(Collected data)
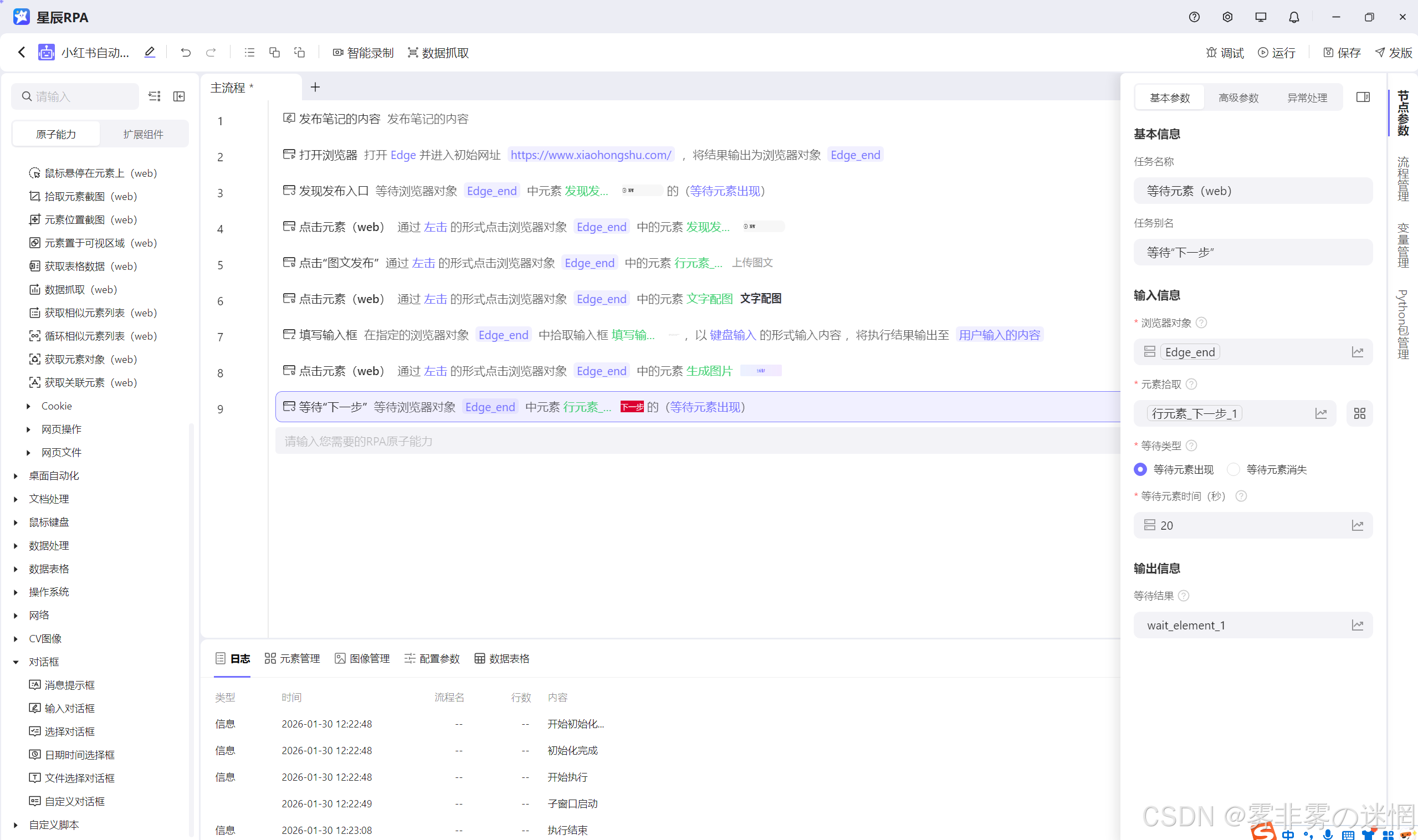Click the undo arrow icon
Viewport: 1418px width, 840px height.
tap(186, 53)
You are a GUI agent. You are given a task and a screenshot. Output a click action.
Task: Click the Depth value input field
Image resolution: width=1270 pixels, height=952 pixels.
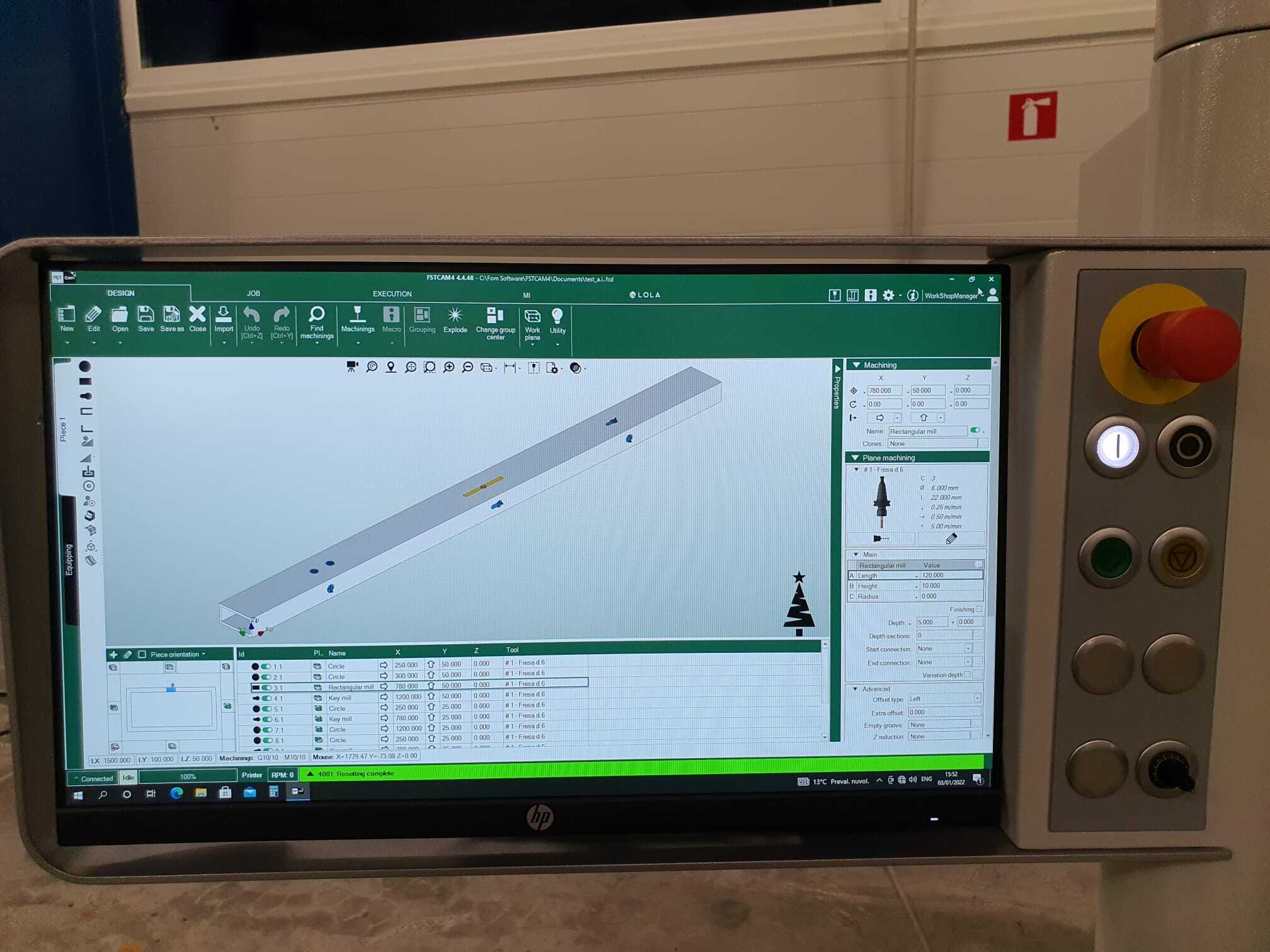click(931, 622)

● Task objective: Beginning with the line that contains "Image resolution: width=1270" and ending with the last line of the data above, output those lines exactly and nothing more, without any pictures.

● Answer box:
Image resolution: width=1270 pixels, height=952 pixels.
click(931, 622)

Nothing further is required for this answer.